Potongan dokumen
------

Minggu, 19 April 2015

Karakteristik Tokoh Wayang Drona

Drona lahir dalam keluarga brahmana (kaum pendeta Hindu). Ia adalah putera dari pendeta Bharadwaja, lahir di kota yang sekarang disebut Dehradun (modifikasi dari kata dehra-dron, guci tanah liat), yang artinya bahwa Drona atau Durna  berkembang  di luar tubuh manusia, yakni dalam Droon (tong atau guci).

Pada suatu hari,  Bharadwaja pergi bersama rombongannya menuju Gangga untuk mensucikan diri. Di sana ia melihat bidadari yang sangat cantik datang untuk mandi. Sang pendeta tidak mampu menguasai nafsunya sehingga menyebabkannya mengeluarkan air mani yang sangat banyak. Kemudian dia menampung air mani tersebut dalam sebuah pot atau drona, dan dari cairan tersebut Drona kemudian  lahir dan dirawat.

------

Baris tentang tempat target muncul
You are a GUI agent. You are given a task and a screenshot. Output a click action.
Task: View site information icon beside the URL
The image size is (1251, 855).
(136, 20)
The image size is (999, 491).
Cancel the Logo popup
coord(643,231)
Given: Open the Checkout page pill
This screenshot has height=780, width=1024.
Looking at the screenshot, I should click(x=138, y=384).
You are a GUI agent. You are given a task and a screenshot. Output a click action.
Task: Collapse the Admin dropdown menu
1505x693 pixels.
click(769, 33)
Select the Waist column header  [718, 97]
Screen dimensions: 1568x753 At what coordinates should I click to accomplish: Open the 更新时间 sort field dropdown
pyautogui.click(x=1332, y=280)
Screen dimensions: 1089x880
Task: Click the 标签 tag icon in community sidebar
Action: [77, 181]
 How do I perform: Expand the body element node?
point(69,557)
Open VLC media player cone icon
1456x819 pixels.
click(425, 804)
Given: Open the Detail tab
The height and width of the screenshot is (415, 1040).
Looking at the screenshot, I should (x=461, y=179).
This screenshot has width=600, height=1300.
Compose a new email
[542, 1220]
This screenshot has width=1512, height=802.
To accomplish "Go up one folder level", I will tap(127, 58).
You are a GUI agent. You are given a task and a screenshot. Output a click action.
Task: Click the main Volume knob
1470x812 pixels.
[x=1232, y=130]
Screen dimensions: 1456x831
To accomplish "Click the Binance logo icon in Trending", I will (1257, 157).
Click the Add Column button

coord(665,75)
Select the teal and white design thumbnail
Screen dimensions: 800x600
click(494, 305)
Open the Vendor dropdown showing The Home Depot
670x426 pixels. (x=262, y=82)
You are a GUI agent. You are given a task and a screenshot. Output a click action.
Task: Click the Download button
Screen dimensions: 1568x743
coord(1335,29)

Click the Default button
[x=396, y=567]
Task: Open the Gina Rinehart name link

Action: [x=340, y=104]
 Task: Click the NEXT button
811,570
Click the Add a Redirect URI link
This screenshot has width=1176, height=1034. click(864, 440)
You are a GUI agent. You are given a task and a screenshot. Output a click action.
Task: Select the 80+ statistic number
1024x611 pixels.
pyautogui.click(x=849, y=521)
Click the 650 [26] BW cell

------

Tujuan
Ringkaslah teks tentang tokoh wayang Drona di atas dalam dua kalimat.

Jawaban benar
Drona lahir dalam keluarga brahmana sebagai putera pendeta Bharadwaja, di kota yang kini disebut Dehradun, nama yang dikaitkan dengan kisah bahwa ia berkembang di luar tubuh manusia, yakni di dalam guci. Saat Bharadwaja pergi ke Gangga untuk menyucikan diri dan melihat seorang bidadari mandi, ia menampung air maninya dalam sebuah pot atau drona, dan dari cairan itulah Drona lahir dan dirawat.